What this task involves
Restate the data exactly, with nothing altered.

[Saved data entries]
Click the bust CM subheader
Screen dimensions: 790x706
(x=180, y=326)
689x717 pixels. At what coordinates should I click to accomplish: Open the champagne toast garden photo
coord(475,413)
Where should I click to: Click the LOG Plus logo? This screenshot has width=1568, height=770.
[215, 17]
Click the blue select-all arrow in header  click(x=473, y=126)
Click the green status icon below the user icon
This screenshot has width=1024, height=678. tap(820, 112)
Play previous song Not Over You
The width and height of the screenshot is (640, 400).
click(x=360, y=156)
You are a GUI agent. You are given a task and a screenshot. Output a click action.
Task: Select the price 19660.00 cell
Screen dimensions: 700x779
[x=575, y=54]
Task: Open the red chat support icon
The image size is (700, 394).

Answer to this exercise
Click the bust CM subheader
Screen dimensions: 790x706
(x=180, y=326)
689x717 pixels. At what coordinates should I click to accomplish: Open the champagne toast garden photo
coord(475,413)
Where should I click to: Click the LOG Plus logo? This screenshot has width=1568, height=770.
[215, 17]
Click the blue select-all arrow in header  click(x=473, y=126)
Click the green status icon below the user icon
This screenshot has width=1024, height=678. tap(820, 112)
Play previous song Not Over You
The width and height of the screenshot is (640, 400).
click(x=360, y=156)
You are a GUI agent. You are given a task and a screenshot. Output a click action.
Task: Select the price 19660.00 cell
Screen dimensions: 700x779
[x=575, y=54]
Task: Open the red chat support icon
The image size is (700, 394).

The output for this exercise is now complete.